Anajulia Taylhardat, OFID regional director for Latin American, the Caribbean and Europe, was the officer in charge of the project at the time. “OFID’s contribution was channeled in support of the infrastructure component, which comprised rural water supply and roads. As part of the program, we also contributed to community development and capacity building,” she explained.
The water supply component involved the drilling of some 800 boreholes to serve approximately 40,000 households, and the construction of 600 hand pumps and 100 roof catchment systems. During the second phase of the project, 30 valley dams were rehabilitated, 14 new ones were constructed, and 69 new boreholes for 88,000 head of cattle were established.
The transport component comprised the construction and upgrading of over 450km of farm-to-market feeder roads to provide every farming household with access to an all-weather road within 5km. These roads made possible the flow of inputs such as seeds and fertilizers to farms and the subsequent output of produce to market, generating huge economic benefits for the returning refugees and other settlers.
The wider project, which took a participatory, community-based approach, helped to promote technology generation and transfer and set up microfinance institutions, all as a means of supporting small and medium-size enterprises for income diversification and employment generation. Special emphasis was placed on the participation of women. The total number of beneficiaries was estimated at 500,000 people.

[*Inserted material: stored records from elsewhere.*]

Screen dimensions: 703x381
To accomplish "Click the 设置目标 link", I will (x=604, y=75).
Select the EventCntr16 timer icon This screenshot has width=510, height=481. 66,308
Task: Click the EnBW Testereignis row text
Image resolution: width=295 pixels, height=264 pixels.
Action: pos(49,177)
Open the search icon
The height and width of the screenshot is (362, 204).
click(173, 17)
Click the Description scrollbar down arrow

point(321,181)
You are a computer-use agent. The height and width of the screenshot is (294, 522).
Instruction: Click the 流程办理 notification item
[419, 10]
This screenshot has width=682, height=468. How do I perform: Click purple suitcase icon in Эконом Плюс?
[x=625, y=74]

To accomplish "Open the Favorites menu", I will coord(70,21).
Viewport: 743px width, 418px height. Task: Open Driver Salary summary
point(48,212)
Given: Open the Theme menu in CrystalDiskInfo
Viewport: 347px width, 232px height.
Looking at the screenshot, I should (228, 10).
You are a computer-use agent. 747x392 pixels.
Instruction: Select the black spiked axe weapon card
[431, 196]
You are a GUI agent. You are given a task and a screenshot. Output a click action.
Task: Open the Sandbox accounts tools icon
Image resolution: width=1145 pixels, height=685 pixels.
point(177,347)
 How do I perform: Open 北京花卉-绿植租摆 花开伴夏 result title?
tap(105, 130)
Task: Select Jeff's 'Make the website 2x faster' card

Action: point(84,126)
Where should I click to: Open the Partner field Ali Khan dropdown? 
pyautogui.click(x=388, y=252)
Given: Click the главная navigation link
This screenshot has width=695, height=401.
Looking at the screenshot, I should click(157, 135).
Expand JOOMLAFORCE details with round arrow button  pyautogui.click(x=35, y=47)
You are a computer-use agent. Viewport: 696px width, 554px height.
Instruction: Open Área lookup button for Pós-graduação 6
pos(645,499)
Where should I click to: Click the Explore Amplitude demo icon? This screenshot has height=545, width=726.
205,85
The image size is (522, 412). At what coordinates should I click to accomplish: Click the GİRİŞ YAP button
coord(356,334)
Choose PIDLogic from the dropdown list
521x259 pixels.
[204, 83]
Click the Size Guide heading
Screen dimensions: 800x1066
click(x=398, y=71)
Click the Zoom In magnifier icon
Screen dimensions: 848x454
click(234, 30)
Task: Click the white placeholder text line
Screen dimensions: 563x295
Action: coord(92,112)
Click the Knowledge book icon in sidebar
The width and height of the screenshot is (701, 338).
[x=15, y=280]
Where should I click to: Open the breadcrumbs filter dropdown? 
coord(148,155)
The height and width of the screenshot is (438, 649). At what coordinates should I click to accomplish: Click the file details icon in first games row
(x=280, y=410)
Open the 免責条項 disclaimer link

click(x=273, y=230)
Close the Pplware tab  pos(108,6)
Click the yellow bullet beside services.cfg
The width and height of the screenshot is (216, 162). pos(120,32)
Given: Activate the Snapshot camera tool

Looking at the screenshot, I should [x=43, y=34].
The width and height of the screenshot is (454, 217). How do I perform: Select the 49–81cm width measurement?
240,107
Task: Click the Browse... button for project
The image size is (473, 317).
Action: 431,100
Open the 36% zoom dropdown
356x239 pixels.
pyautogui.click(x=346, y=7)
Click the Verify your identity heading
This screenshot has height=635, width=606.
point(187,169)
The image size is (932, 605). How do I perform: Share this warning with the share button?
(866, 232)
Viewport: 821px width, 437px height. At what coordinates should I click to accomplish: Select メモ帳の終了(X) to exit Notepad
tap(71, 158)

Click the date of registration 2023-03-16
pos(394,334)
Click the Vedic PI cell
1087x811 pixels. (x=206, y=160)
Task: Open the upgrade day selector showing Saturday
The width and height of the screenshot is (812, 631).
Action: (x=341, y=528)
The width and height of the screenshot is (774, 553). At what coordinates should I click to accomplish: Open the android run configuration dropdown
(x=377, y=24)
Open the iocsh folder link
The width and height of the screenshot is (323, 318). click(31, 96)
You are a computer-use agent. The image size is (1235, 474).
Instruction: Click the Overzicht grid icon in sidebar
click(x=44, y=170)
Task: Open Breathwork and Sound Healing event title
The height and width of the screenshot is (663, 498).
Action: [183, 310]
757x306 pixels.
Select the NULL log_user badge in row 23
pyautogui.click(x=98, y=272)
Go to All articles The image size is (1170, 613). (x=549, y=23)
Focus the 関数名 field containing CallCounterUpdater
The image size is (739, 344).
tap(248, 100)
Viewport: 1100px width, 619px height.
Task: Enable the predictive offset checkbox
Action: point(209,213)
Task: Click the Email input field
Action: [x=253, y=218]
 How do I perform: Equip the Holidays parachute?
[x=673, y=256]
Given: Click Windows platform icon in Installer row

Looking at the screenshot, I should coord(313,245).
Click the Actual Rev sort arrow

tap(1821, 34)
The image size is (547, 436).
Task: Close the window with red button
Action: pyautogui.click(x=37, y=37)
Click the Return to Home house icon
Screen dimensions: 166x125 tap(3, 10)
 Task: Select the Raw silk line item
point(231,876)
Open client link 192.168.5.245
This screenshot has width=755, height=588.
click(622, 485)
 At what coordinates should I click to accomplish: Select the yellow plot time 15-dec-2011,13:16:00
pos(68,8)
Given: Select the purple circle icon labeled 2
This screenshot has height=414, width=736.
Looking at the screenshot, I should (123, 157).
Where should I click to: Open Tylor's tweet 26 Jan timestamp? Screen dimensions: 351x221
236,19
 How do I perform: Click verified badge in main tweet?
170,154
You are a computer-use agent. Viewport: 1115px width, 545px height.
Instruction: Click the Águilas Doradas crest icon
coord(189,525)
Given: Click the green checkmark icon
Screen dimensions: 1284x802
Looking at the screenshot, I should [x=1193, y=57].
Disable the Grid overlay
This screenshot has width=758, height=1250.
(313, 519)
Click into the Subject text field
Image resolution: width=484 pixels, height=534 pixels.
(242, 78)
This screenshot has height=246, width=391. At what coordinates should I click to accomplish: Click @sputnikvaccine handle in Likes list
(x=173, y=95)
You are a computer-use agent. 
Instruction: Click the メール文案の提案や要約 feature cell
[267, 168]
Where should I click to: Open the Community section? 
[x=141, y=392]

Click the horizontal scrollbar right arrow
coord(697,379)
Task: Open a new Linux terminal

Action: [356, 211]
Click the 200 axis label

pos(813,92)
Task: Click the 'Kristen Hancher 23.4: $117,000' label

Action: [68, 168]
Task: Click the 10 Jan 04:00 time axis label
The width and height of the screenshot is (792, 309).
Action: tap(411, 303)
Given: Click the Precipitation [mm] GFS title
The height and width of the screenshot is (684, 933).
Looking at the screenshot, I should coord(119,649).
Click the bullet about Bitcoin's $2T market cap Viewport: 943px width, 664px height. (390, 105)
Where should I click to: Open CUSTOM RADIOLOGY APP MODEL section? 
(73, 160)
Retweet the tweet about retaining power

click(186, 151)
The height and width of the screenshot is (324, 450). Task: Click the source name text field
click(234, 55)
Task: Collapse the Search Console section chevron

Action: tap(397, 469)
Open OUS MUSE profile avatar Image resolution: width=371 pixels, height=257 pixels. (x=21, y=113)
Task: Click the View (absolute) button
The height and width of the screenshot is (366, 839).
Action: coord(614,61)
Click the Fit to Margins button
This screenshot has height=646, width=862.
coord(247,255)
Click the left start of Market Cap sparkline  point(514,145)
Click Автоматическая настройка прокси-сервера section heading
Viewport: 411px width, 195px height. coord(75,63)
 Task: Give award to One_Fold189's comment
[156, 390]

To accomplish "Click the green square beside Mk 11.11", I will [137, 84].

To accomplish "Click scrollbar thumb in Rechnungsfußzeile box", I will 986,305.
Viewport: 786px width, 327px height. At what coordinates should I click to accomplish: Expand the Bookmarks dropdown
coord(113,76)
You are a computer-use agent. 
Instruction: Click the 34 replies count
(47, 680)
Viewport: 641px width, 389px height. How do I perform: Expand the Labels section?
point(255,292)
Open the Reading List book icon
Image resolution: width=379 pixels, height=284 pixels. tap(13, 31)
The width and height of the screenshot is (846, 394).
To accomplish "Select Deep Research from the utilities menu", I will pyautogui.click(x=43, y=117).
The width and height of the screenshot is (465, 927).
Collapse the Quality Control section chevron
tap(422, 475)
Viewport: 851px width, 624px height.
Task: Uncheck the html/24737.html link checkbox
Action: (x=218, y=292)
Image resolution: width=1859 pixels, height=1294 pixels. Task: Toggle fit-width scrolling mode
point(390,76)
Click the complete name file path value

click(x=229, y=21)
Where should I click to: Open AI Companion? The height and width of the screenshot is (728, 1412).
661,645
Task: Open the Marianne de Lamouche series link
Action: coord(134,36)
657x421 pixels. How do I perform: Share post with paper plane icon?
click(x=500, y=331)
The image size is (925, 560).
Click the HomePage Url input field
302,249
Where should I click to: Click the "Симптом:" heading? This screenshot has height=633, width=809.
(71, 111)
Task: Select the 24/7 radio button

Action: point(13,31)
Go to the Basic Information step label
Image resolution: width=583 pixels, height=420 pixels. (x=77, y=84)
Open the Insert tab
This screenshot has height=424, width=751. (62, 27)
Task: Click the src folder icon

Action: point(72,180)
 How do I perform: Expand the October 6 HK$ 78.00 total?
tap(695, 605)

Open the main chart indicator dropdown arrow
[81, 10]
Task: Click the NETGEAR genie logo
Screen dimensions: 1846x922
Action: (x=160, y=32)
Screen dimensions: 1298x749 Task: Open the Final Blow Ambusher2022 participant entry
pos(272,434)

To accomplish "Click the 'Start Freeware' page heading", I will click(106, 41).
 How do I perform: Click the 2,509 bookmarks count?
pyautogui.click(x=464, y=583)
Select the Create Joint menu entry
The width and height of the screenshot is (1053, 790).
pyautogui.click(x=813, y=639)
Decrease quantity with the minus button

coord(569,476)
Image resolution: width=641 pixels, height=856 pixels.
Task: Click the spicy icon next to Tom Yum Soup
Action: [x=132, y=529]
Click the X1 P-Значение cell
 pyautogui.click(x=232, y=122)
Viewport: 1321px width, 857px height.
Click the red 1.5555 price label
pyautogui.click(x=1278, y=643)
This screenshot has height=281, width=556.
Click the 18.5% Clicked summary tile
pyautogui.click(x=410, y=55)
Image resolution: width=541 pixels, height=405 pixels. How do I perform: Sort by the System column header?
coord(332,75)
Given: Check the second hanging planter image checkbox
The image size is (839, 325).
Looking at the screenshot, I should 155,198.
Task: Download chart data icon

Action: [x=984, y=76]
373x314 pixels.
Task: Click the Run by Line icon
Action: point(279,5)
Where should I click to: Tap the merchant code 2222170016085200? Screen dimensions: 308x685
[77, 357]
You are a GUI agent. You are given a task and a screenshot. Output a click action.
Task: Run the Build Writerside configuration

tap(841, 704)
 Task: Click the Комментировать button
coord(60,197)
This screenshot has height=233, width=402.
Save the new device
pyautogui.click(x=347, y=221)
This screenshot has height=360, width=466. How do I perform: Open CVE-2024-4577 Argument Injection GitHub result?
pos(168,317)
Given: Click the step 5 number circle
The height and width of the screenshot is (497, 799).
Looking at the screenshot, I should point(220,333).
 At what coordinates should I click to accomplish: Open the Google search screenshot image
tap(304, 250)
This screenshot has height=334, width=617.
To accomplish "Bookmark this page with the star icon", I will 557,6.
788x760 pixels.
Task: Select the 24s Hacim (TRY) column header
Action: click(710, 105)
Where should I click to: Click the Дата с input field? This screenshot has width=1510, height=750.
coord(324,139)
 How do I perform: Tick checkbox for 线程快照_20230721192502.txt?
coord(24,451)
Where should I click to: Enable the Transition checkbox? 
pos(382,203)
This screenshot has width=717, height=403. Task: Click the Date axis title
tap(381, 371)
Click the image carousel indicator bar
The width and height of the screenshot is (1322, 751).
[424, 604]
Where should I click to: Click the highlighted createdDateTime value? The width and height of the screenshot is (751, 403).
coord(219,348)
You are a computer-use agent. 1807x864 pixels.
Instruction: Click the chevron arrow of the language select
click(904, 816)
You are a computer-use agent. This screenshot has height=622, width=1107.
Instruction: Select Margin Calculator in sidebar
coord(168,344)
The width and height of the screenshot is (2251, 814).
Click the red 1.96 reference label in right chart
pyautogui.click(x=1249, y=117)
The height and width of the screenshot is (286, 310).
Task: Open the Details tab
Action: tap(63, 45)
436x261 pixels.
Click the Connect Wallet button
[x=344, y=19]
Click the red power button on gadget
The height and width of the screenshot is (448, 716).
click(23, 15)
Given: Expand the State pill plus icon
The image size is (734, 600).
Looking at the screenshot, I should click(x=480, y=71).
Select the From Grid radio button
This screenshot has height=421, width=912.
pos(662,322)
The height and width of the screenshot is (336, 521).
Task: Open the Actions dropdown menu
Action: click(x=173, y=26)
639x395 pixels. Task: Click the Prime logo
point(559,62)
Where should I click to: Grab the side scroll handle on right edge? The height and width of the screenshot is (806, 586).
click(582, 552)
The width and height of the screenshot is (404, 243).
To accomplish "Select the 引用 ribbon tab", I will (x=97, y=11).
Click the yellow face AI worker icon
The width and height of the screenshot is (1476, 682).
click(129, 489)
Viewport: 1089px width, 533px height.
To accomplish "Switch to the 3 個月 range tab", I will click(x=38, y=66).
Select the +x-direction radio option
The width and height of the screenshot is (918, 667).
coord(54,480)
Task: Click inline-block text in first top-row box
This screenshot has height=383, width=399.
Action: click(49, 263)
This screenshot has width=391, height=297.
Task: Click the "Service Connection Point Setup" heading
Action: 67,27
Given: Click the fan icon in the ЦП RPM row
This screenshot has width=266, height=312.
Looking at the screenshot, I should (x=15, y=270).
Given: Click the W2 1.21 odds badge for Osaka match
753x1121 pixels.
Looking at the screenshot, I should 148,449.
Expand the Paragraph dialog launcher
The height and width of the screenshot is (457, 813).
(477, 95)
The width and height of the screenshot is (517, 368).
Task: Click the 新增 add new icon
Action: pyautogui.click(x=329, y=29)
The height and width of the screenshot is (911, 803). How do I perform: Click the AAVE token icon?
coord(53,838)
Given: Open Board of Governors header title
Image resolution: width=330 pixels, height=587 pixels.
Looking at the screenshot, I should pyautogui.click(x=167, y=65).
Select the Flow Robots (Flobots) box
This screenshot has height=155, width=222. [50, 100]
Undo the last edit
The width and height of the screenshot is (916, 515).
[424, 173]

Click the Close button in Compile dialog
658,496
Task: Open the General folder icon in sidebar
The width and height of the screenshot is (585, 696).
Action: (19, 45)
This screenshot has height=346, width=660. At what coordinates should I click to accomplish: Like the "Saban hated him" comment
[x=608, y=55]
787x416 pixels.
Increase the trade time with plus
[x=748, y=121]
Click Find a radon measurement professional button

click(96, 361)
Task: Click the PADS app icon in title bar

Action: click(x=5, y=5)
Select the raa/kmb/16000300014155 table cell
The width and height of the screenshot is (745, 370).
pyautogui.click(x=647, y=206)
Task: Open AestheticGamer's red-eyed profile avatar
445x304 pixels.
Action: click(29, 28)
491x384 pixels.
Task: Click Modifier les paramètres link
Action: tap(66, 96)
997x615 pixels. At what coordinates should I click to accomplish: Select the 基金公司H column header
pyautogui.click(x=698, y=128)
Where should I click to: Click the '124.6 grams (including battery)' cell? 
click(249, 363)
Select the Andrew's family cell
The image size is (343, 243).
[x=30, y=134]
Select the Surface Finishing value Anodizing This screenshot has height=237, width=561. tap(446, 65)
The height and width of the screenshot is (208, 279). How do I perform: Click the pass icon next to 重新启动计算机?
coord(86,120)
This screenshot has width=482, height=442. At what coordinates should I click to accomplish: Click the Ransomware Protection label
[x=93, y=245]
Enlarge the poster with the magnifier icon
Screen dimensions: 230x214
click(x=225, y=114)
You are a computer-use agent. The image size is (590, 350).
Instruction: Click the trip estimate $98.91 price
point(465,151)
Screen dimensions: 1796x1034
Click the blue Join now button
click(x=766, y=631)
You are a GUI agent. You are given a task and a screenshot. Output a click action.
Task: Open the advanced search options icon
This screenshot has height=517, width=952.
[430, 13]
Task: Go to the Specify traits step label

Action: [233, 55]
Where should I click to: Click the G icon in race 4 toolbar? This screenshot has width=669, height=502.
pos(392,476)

Anajulia Taylhardat describes Rwanda— the most densely populated country in Africa— as a “gem” in terms of engaging in the development effectiveness arena and taken strong country ownership of development support, “which is benefiting the entire Rwandan population.” Although poverty levels remain high, the Umutara project was the first step toward achieving the position that the country holds today.
Deservedly, OFID shares the “Umuganda” feeling. The organization’s commitment is embodied in the support it has provided throughout the years to almost 50 projects in areas as diverse as transport, energy, water, agriculture, health and education, as well as the development of small and medium-size enterprises.
Through its close association with the country, OFID has witnessed the rebirth of a nation. Rwanda is also a good example of how aid put to good use can achieve its intended purpose: sustainable development and poverty reduction.